▸ **Work order**
Tell how many lines in the records contain the word "will"; the number alone is the answer.

Start of Data

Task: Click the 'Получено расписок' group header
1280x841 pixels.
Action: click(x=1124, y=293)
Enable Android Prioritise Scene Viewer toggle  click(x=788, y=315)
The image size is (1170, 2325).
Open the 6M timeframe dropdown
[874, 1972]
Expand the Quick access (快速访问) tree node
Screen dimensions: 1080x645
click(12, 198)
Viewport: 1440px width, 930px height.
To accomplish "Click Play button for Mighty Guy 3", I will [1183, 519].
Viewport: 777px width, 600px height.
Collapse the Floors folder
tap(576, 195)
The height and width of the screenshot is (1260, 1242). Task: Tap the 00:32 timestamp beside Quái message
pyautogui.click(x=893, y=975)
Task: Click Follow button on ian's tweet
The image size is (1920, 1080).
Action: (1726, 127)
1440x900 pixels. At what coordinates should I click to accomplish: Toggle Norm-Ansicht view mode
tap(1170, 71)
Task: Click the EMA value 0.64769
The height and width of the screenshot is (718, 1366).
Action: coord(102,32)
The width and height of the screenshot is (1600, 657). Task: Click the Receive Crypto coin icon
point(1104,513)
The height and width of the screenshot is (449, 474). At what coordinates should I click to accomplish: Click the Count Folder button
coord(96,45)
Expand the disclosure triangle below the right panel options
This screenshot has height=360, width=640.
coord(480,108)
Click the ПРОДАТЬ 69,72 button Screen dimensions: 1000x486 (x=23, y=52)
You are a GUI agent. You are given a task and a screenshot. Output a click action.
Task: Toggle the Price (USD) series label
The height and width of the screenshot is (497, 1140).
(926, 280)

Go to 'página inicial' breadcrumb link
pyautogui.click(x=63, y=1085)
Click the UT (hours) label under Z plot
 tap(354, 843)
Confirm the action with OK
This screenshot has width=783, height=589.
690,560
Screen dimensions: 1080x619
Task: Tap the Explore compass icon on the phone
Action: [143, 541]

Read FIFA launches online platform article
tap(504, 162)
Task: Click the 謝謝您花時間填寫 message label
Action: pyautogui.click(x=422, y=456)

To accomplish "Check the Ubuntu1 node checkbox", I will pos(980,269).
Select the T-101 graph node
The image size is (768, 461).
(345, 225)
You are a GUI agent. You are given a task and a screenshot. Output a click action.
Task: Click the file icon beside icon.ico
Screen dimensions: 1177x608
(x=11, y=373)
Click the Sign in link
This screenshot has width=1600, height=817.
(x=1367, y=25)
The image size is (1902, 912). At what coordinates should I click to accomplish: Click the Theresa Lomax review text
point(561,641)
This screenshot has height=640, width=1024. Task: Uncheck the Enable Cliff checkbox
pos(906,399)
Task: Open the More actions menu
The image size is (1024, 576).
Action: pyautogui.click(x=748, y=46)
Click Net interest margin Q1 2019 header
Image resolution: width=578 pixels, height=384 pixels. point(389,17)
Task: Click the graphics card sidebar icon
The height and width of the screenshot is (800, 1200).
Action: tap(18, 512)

End of Data

▸ **Task result**
2